▶ How to complete this task
Look below for the line containing "ASIA (547, 277)" and the line containing "VARADERO (554, 1513)"; repeat exactly those two lines and all lines between them, and nothing else.

▶ Excerpted records
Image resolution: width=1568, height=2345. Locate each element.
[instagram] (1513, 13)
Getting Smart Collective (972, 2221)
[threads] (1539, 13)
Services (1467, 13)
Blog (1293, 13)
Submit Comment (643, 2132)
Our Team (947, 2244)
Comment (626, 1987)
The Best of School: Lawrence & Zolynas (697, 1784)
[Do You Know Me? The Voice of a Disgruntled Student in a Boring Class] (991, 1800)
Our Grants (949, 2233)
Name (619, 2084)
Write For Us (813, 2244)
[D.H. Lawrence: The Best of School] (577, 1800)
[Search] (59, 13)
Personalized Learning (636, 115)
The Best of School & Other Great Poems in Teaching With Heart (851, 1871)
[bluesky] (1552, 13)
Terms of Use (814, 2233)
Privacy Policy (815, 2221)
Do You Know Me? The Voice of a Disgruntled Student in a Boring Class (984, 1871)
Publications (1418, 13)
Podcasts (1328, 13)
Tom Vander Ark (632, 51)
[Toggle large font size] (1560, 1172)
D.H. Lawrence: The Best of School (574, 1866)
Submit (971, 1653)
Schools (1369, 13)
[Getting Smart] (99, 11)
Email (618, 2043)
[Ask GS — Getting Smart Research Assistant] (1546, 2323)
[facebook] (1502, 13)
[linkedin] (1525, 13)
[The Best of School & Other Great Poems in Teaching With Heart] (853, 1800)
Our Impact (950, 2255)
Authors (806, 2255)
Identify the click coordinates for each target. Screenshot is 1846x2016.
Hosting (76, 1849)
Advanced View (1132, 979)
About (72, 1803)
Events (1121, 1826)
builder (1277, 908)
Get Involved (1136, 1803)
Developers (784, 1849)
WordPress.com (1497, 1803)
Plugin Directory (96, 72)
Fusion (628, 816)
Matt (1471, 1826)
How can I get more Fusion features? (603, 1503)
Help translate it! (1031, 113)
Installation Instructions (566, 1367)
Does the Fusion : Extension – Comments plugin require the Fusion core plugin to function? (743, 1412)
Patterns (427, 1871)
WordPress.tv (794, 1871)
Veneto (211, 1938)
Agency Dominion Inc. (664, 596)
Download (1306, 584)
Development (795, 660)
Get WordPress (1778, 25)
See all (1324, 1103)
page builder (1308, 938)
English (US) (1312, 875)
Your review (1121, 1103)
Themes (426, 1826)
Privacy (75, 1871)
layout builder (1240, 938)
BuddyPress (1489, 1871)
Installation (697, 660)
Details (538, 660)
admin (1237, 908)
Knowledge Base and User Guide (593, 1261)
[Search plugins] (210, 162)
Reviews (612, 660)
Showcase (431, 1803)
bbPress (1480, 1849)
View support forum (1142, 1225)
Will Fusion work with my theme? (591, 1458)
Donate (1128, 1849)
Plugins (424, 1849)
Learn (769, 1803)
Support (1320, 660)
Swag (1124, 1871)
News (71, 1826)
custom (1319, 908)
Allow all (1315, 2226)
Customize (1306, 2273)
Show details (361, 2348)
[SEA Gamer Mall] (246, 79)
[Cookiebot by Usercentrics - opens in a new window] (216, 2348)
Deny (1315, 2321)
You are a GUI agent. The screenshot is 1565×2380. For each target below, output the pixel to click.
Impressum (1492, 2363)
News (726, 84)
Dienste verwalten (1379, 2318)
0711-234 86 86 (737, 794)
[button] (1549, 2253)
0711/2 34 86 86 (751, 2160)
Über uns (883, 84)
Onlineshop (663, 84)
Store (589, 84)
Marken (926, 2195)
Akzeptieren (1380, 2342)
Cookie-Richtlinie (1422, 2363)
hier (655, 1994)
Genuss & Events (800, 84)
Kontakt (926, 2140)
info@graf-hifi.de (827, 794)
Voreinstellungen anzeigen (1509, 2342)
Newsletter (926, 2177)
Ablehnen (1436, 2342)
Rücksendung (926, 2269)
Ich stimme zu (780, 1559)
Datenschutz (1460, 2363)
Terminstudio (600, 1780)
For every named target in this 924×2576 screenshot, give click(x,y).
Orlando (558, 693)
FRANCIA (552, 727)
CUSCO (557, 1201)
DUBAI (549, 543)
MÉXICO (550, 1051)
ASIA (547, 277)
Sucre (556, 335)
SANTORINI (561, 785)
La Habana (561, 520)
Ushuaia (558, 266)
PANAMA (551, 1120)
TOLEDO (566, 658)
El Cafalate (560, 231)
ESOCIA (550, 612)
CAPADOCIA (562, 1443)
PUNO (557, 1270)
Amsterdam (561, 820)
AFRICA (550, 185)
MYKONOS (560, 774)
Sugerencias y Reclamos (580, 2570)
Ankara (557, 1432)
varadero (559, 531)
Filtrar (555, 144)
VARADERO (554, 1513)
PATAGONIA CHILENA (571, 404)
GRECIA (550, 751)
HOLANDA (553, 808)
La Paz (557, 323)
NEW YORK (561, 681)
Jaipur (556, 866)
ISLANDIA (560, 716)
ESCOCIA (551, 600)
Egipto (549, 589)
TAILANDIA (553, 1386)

▶ Answer to this problem
ASIA (547, 277)
Sucre (556, 335)
SANTORINI (561, 785)
La Habana (561, 520)
Ushuaia (558, 266)
PANAMA (551, 1120)
TOLEDO (566, 658)
El Cafalate (560, 231)
ESOCIA (550, 612)
CAPADOCIA (562, 1443)
PUNO (557, 1270)
Amsterdam (561, 820)
AFRICA (550, 185)
MYKONOS (560, 774)
Sugerencias y Reclamos (580, 2570)
Ankara (557, 1432)
varadero (559, 531)
Filtrar (555, 144)
VARADERO (554, 1513)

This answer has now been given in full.